YOUR OBJECTIVE: Down to the final line, print each entry exactly.

Records from a data collection:

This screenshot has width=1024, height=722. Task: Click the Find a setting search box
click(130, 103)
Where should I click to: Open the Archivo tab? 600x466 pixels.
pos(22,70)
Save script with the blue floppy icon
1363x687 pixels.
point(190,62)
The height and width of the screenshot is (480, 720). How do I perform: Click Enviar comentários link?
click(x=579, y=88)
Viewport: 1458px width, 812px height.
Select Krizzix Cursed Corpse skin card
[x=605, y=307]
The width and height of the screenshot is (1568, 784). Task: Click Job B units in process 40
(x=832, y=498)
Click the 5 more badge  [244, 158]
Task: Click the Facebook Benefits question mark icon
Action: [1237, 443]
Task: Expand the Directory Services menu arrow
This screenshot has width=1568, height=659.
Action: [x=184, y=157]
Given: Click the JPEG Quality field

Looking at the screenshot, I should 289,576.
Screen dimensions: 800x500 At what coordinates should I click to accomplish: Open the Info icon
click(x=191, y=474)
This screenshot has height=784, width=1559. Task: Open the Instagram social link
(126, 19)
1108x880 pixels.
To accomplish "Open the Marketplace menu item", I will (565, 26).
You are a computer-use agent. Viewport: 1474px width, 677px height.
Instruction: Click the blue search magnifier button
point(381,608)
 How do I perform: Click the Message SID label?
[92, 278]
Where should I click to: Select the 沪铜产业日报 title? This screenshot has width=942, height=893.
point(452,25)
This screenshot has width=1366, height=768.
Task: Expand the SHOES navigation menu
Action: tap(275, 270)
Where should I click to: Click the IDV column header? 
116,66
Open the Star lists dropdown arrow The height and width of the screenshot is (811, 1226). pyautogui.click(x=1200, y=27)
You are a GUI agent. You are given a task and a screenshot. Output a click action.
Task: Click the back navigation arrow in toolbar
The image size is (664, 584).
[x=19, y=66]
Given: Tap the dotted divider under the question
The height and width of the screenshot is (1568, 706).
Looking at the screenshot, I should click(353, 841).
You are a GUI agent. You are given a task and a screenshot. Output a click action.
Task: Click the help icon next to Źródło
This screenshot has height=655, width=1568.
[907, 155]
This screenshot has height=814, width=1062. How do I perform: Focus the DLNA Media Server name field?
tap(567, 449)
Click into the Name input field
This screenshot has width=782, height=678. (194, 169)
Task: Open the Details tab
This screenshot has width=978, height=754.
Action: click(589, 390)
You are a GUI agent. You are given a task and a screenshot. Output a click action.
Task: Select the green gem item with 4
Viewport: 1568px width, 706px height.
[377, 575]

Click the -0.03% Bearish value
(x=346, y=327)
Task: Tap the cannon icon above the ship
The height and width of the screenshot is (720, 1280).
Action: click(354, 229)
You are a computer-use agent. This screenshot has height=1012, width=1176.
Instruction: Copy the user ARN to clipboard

EXPECTED OUTPUT:
This screenshot has width=1024, height=722. Task: Click the Find a setting search box
click(130, 103)
Where should I click to: Open the Archivo tab? 600x466 pixels.
pos(22,70)
Save script with the blue floppy icon
1363x687 pixels.
point(190,62)
The height and width of the screenshot is (480, 720). How do I perform: Click Enviar comentários link?
click(x=579, y=88)
Viewport: 1458px width, 812px height.
Select Krizzix Cursed Corpse skin card
[x=605, y=307]
The width and height of the screenshot is (1568, 784). Task: Click Job B units in process 40
(x=832, y=498)
Click the 5 more badge  [244, 158]
Task: Click the Facebook Benefits question mark icon
Action: [1237, 443]
Task: Expand the Directory Services menu arrow
This screenshot has width=1568, height=659.
Action: [x=184, y=157]
Given: Click the JPEG Quality field

Looking at the screenshot, I should 289,576.
Screen dimensions: 800x500 At what coordinates should I click to accomplish: Open the Info icon
click(x=191, y=474)
This screenshot has height=784, width=1559. Task: Open the Instagram social link
(126, 19)
1108x880 pixels.
To accomplish "Open the Marketplace menu item", I will (565, 26).
You are a computer-use agent. Viewport: 1474px width, 677px height.
Instruction: Click the blue search magnifier button
point(381,608)
 How do I perform: Click the Message SID label?
[92, 278]
Where should I click to: Select the 沪铜产业日报 title? This screenshot has width=942, height=893.
point(452,25)
This screenshot has width=1366, height=768.
Task: Expand the SHOES navigation menu
Action: tap(275, 270)
Where should I click to: Click the IDV column header? 
116,66
Open the Star lists dropdown arrow The height and width of the screenshot is (811, 1226). pyautogui.click(x=1200, y=27)
You are a GUI agent. You are given a task and a screenshot. Output a click action.
Task: Click the back navigation arrow in toolbar
The image size is (664, 584).
[x=19, y=66]
Given: Tap the dotted divider under the question
The height and width of the screenshot is (1568, 706).
Looking at the screenshot, I should click(353, 841).
You are a GUI agent. You are given a task and a screenshot. Output a click action.
Task: Click the help icon next to Źródło
This screenshot has height=655, width=1568.
[907, 155]
This screenshot has height=814, width=1062. How do I perform: Focus the DLNA Media Server name field?
tap(567, 449)
Click into the Name input field
This screenshot has width=782, height=678. (194, 169)
Task: Open the Details tab
This screenshot has width=978, height=754.
Action: click(589, 390)
You are a GUI agent. You are given a task and a screenshot. Output a click action.
Task: Select the green gem item with 4
Viewport: 1568px width, 706px height.
[377, 575]

Click the -0.03% Bearish value
(x=346, y=327)
Task: Tap the cannon icon above the ship
The height and width of the screenshot is (720, 1280).
Action: click(354, 229)
You are a computer-use agent. This screenshot has height=1012, width=1176.
Instruction: Copy the user ARN to clipboard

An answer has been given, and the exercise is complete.